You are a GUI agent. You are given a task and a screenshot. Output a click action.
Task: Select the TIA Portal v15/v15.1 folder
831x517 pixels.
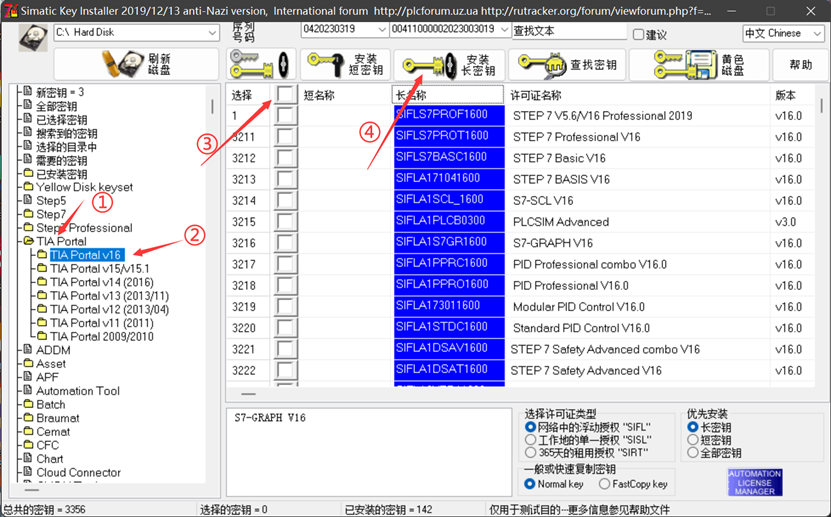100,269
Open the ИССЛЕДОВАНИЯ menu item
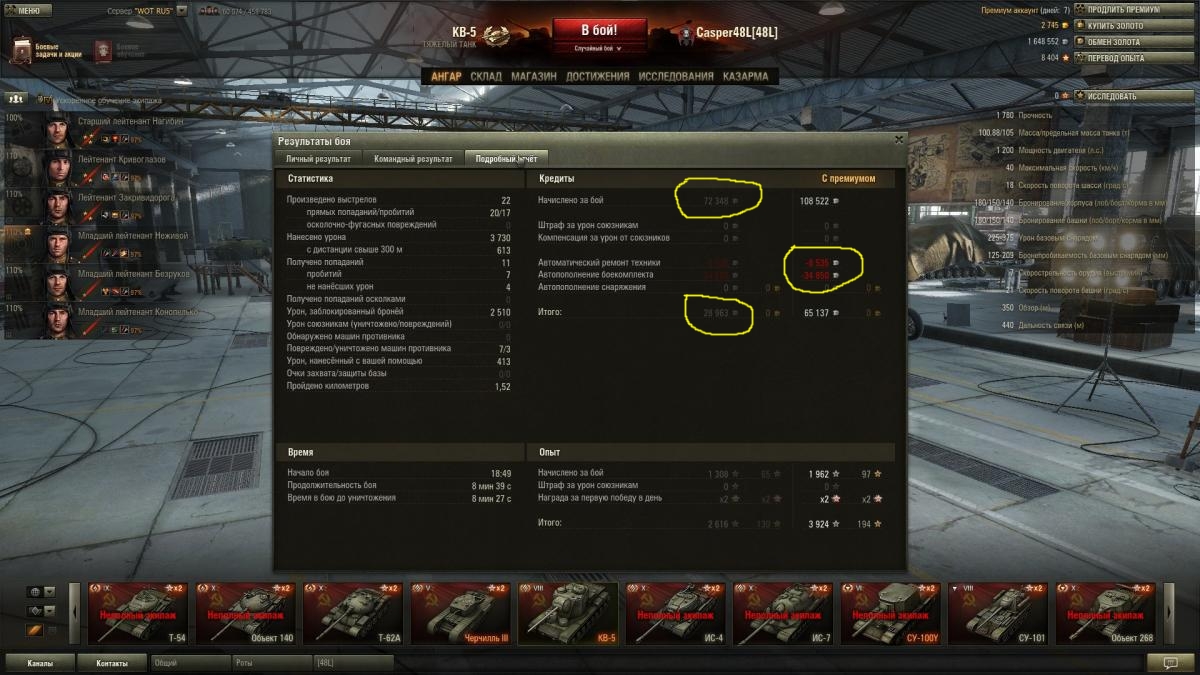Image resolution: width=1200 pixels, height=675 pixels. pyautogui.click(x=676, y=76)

·····

* **EXERCISE PROMPT**
The pictures stay out; copy the rest of the data word for word.

* **RESPONSE TO THE TASK**
You are a GUI agent. You are given a task and a screenshot. Output a click action.
Task: Select the TIA Portal v15/v15.1 folder
831x517 pixels.
100,269
Open the ИССЛЕДОВАНИЯ menu item
Image resolution: width=1200 pixels, height=675 pixels. pyautogui.click(x=676, y=76)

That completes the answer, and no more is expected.